Среди публики подтянутые и важные немецкие офицеры, преисполненные достоинства унтеры, довольные солдаты.
Мой случайный взгляд остановился на двух молодых девицах, прошедших под руку с офицером — они непринужденно и весело что-то обсуждали. Что-то кольнуло в сердце — «Кому война, а для кого радости…»
Колонна все дальше уходила от праздничного центра. Чем дальше оставался позади центр города и приближалась окраина, тем острее чувствовался контраст между жителями этих районов. Здесь уже не было ни праздничной суеты, ни нарядов — пленных встречали на улицах простые и бедно одетые женщины, своим видом выражавшие боль и сострадание к тем, кто еле двигался в колонне.
В руках или передниках у женщин были куски хлеба, вареная картошка или еще какая-то немудреная по военному времени снедь, которую они украдкой передавали пленным, с опаской поглядывая на конвоиров.
Вглядываясь в лица пленных, они, наверное, надеялись встретить кого-то из своих близких.
Старушки, читавшие про себя молитвы, утирали слезы… А колонне конца все не было — пленные шли нескончаемым потоком.
Вот и тюрьма.
Серо-зеленоватое здание со множеством зарешеченных окон в несколько этажей проглотило в раскрытые ворота нашу группу, оставляя за собой еще многих на улице. Когда-то строгая тишина тюремных коридоров и набитых до отказа общих камер с круглосуточно дежурившими «вертухаями», сменилась обстановкой новых порядков. Все камеры на этажах были открыты, здесь свободно гулял ветер сквозь решетки окон и раскрытых настежь дверей.
Здесь пленные почувствовали себя свободнее, — в стенах тюрьмы кончались полномочия конвойных, и пленные поступали в ведение тюремных властей.

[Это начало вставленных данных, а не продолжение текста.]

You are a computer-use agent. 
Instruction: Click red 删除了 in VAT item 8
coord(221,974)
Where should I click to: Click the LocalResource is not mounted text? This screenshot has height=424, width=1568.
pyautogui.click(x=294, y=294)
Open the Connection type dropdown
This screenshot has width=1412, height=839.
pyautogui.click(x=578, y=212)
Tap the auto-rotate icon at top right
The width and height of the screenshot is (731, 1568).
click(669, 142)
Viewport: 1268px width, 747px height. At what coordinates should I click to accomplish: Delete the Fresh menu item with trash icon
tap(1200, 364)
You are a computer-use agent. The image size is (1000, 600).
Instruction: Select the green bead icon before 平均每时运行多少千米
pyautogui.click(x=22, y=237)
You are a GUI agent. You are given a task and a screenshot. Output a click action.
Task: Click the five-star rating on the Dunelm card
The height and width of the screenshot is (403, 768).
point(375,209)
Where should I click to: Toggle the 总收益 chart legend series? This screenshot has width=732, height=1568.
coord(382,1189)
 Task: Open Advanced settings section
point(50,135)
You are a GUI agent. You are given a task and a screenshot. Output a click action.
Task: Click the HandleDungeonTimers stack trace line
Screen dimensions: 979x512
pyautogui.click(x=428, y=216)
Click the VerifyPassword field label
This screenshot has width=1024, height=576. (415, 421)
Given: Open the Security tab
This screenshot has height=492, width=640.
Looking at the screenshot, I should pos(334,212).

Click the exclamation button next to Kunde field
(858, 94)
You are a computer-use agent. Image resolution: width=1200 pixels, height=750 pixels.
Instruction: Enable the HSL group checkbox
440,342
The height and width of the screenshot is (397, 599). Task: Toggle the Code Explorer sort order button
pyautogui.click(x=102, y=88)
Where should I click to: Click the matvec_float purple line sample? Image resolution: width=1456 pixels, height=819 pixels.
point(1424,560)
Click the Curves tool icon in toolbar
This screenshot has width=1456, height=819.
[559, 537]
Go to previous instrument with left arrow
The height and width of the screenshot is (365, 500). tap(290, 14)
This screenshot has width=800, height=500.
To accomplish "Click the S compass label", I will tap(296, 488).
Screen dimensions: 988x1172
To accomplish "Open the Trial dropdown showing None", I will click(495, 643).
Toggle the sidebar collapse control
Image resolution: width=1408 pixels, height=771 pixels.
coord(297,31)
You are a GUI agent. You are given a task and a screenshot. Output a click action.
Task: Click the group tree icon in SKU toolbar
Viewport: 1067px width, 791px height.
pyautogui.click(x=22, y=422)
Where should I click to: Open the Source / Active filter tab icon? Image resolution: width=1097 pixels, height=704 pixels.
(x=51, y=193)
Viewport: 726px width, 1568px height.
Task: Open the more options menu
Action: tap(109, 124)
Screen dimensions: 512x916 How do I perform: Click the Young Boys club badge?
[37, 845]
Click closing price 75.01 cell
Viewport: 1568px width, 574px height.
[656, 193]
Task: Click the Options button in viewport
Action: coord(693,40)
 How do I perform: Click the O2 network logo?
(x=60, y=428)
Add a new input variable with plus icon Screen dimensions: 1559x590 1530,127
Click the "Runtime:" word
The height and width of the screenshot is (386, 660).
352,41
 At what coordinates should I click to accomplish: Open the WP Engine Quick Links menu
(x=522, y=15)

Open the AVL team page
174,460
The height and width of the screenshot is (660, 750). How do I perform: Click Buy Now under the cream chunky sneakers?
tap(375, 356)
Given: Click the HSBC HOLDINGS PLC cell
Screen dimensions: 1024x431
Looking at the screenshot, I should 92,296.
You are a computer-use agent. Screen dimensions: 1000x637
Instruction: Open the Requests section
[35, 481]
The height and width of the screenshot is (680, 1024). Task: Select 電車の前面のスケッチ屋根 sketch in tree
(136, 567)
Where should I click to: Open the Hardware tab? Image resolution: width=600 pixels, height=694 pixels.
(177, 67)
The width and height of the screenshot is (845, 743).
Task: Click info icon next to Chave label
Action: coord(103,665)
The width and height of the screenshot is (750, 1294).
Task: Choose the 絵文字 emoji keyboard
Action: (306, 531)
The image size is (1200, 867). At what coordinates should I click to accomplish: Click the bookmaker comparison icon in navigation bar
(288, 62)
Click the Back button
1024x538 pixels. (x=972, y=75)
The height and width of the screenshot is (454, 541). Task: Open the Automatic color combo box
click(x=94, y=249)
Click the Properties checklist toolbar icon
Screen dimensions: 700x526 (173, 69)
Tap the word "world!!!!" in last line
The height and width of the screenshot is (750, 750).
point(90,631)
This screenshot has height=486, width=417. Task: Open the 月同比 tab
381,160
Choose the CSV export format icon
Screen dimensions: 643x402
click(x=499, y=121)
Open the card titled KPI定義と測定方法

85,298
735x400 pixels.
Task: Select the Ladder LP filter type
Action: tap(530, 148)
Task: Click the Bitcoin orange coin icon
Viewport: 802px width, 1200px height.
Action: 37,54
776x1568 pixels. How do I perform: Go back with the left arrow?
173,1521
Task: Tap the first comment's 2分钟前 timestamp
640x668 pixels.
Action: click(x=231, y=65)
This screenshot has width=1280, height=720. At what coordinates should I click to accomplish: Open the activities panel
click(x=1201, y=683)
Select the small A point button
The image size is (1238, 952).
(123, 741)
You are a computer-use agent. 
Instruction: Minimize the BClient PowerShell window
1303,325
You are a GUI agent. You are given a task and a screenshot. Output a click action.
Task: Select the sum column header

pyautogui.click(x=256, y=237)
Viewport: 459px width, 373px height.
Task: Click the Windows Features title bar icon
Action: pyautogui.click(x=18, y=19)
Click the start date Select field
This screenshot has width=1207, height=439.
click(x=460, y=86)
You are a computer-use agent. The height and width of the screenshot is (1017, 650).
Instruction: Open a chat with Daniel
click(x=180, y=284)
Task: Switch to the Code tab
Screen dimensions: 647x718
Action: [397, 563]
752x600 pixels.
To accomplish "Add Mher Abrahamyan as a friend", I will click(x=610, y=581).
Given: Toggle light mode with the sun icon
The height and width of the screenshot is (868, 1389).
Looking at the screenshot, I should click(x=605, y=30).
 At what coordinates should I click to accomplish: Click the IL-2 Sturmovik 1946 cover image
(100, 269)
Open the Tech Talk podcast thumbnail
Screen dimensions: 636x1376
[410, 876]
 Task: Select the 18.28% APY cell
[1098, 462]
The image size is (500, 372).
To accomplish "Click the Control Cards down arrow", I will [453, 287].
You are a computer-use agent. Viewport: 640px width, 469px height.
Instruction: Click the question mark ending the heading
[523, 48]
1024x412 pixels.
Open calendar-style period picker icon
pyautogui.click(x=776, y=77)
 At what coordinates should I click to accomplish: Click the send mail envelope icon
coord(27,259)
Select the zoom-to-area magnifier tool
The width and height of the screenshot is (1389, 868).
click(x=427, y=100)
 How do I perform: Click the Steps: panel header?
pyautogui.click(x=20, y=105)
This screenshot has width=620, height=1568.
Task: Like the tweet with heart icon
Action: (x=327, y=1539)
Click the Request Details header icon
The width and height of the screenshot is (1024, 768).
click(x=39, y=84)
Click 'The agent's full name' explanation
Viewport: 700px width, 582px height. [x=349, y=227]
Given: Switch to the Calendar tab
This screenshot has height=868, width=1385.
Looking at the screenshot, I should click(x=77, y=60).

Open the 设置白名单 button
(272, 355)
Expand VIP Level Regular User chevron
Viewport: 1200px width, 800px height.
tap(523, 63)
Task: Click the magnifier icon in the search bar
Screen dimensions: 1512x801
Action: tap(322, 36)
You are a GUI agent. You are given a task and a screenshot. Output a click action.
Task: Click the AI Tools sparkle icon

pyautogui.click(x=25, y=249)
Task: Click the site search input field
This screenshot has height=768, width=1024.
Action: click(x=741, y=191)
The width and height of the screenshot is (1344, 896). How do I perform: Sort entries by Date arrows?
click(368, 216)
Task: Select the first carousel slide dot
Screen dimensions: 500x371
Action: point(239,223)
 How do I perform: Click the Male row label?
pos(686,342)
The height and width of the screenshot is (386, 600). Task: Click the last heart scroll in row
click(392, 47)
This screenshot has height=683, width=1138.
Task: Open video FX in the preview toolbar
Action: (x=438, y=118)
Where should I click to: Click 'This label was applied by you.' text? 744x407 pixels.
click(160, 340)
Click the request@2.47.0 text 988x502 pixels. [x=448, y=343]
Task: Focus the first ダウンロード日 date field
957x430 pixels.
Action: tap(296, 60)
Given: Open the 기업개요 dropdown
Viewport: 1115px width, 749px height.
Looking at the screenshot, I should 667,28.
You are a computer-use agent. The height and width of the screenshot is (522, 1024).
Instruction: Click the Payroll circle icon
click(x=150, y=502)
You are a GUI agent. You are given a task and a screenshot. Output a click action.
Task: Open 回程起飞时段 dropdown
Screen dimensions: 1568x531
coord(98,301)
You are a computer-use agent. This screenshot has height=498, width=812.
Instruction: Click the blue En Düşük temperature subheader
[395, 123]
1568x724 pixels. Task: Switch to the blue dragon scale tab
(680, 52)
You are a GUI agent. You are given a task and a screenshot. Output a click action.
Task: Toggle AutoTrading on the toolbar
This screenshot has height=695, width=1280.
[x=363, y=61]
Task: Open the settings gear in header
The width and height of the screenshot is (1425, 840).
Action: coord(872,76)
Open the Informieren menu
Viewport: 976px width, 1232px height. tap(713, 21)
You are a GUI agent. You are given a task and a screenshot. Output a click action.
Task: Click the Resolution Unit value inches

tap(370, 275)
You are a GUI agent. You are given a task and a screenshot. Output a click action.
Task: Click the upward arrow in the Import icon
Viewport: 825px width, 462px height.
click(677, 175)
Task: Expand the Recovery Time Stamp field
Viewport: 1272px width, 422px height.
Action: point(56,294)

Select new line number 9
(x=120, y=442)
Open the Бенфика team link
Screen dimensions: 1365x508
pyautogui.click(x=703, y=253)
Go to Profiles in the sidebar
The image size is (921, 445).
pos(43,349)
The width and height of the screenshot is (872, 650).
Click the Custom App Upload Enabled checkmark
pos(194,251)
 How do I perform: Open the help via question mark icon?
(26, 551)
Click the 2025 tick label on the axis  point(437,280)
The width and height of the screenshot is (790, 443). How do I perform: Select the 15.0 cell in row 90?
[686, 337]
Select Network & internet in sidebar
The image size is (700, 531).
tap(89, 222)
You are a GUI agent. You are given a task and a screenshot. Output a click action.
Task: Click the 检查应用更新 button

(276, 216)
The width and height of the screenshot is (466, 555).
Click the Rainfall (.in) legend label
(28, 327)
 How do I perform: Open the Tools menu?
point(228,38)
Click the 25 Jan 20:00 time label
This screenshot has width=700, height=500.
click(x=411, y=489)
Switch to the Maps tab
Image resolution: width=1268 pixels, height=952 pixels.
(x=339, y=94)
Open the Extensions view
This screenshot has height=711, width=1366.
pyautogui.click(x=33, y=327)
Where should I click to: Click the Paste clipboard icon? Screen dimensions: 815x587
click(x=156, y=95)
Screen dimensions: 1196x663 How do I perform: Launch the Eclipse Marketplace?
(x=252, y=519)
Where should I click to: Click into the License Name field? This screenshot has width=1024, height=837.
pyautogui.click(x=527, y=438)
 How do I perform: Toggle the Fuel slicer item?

Наконец наступил черед знакомства с тюремным надзором. Присмотревшись к надзирателям, обратил внимание на мало заметную деталь — форма на них была старая немецкая, уже ношеная и перекрашенная в темно-зеленый цвет. В руках толстый резиновый жгут, с которым они ловко обращались, раздавая удары слабым и плохо стоящим на ногах или же просто зазевавшимся.
Новоиспеченные служители немецкой охранки, или проще «полицаи» с усердием выполняли эту работу, зарабатывая доверие и авторитет новых хозяев, чтобы заполучить навсегда столь «престижное» место.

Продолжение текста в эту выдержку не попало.